Par Charles-Louis Detournay le 5 mai 2022                      Lien  
Après "Ion Mud", qui traitait d’un vaisseau spatial en déliquescence, Amaury Bündgen change radicalement de registre pour son second album, avec un récit qui se rapproche un peu de la Dark Fantasy, tout en ayant des connotations contemporaines. Un album très graphique, qui surprend et séduit, tout au long de sa lecture.

Après votre Ion Mud plus SF, vouliez-vous changer de thématique pour entretenir votre passion du dessin ?

Amaury Bündgen signe "Le Rite" : « Je ne m'interdis aucun thème, mais les univers fantastiques ont vraiment ma préférence »C’était plutôt une envie d’aborder mon second thème de prédilection : la Fantasy. J’ai plusieurs histoires en préparation, et toutes se déroulent dans des univers fantastiques. Disons qu’à ce moment de ma carrière, c’est celui-ci que je souhaitais réaliser. Ma passion du dessin est toujours intacte, et mon envie de raconter des histoires l’est tout autant. Et heureusement ! Je ne suis auteur que depuis quelques années ! Je ne m’interdis aucun rivage, aucun thème, mais les univers fantastiques ont vraiment ma préférence. Comme auteur ET comme lecteur.
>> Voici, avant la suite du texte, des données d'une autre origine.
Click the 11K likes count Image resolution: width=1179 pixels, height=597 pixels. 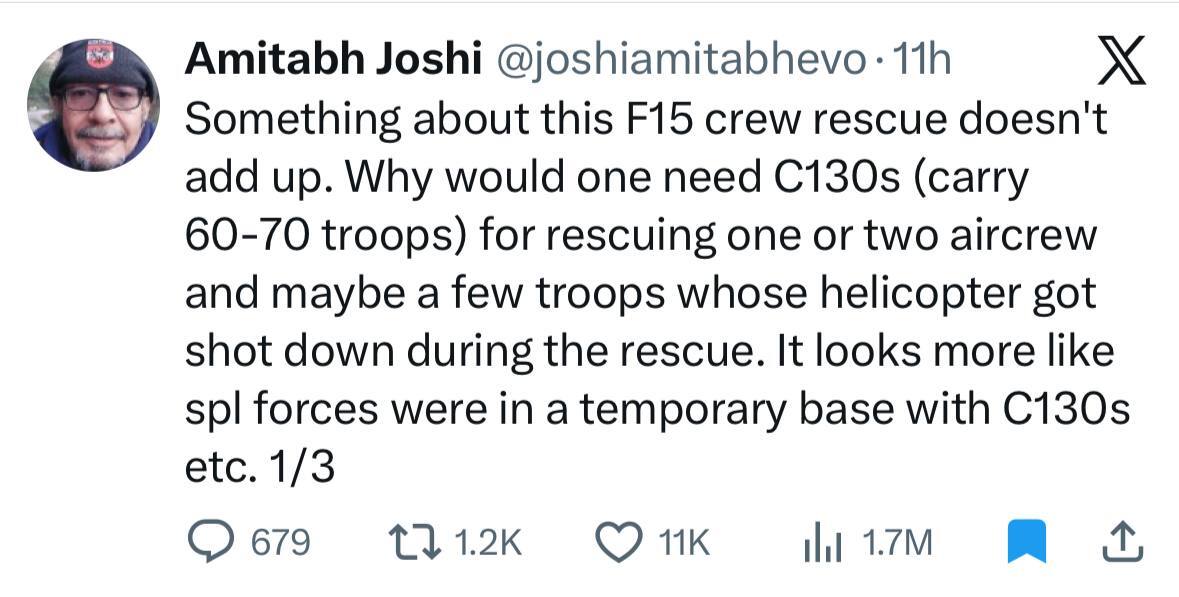coord(683,542)
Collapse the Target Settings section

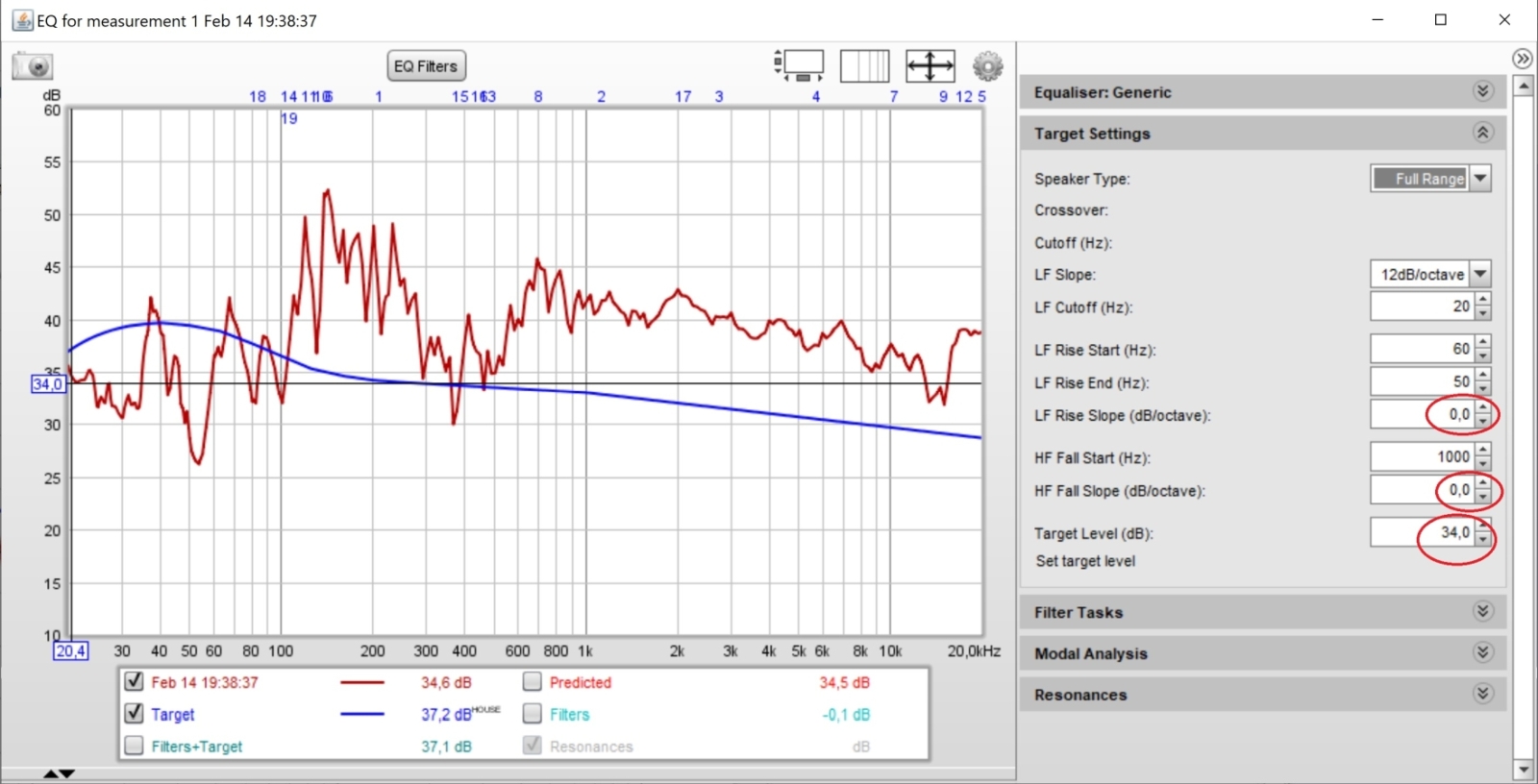pos(1482,133)
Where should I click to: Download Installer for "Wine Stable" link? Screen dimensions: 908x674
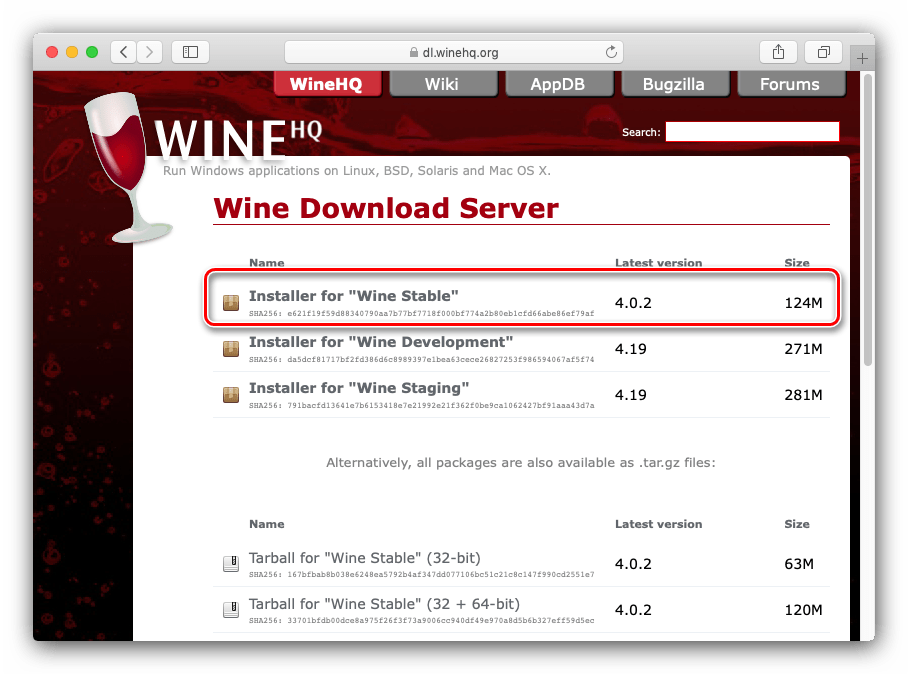click(x=353, y=296)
Alors qu’Ion Mud commençait avec huit pages muettes, Le Rite en bénéficie d’une quinzaine d’entrée de jeu. Une manière d’immerger votre lecteur dans votre univers avant de rajouter progressivement les éléments de l’intrigue ?
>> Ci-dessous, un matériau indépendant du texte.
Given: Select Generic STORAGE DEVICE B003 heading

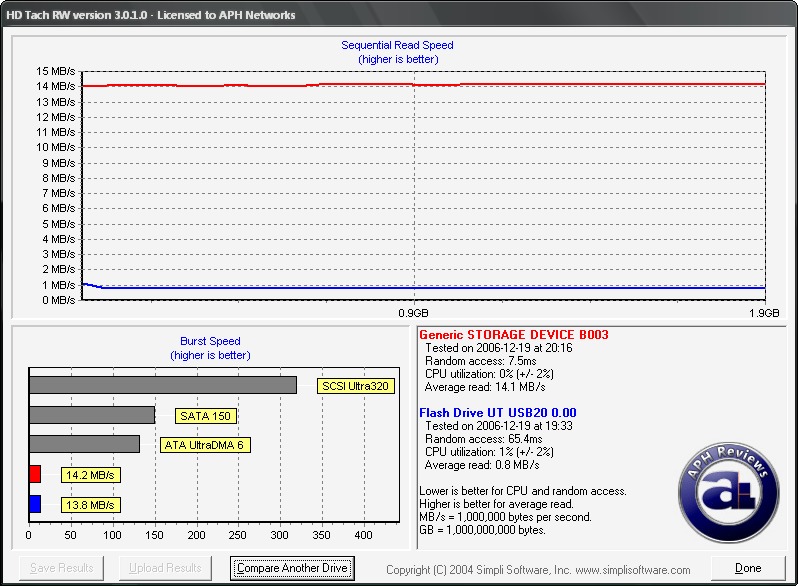Looking at the screenshot, I should pos(513,335).
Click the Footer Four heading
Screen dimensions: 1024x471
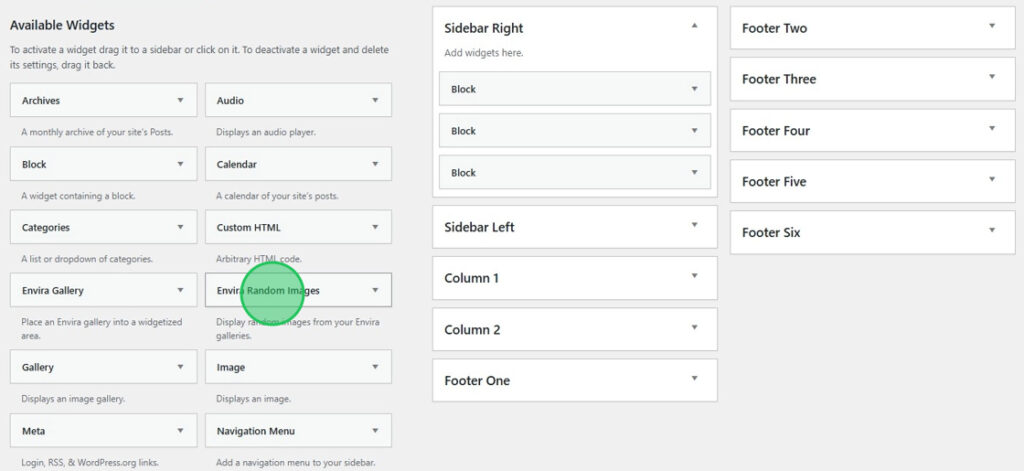coord(776,130)
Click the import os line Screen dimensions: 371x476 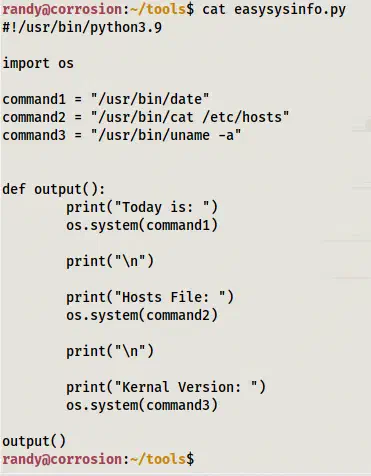38,63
Oui, ça m’a paru naturel dans les deux albums. C’est effectivement une façon simple et efficace de faire entrer le lecteur dans l’histoire, en introduisant à la fois le personnage principal et le décor qui héberge l’intrigue. Mais il ne faudrait pas que ça devienne une habitude. Je réalise, en écrivant ça, que c’est de cette façon que j’envisageais de commencer un autre album de fantasy qui est en préparation dans un coin de ma tête... il va peut-être falloir que j’y réfléchisse à deux fois !

Deux pages non-consécutives extraites de l’introduction muette

Votre album Le Rite se déroule juste après l’invasion d’un petit pays pacifique porté par la spiritualité, attaqué par une grande nation belligérante. Est-ce que le statut du Tibet vous a influencé pour ce point de départ ?

Oui, bien sûr. C’était une cause encore très en vogue il y a 15 ans, mais aujourd’hui, on dirait que ça ne touche plus personne. D’autres causes "humanitaires" occupent désormais l’espace médiatique. C’est dommage. On dirait que la puissance économique chinoise pèse trop lourd dans la balance, maintenant. Ça en dit long sur notre époque et ses indignations à géométrie variable. En tout cas, bien qu’on puisse transposer Le Rite à divers conflits dans le monde, à travers les âges, un des éléments du scénario m’a en effet été "soufflé" par l’occupation du Tibet : c’est l’eau, dont j’avais lu quelque part que la Chine en sécurisait ainsi d’énormes réserves en provenance du Tibet.

Un peu comme les races d’extraterrestres dans votre précédent Ion Mud, vous semblez prendre un grand plaisir à décrire et mettre en lumière les us et coutumes des diverses peuplades de votre univers. Est-ce pour lui donner de la cohérence ou suivez-vous surtout vos envies personnelles en ce domaine ?

Un peu les deux, je suppose. Je trouve ça toujours très amusant d’étoffer un univers, et ça ne me demande pas un très gros effort. D’autant que j’ai un carnet rempli d’idées de noms de lieux, de personnages, de peuplades, ou de créatures. Quand une idée me vient, je la note, et si je sèche au cours du processus d’écriture, je vais alors piocher dedans. Tout le monde devrait avoir son petit carnet.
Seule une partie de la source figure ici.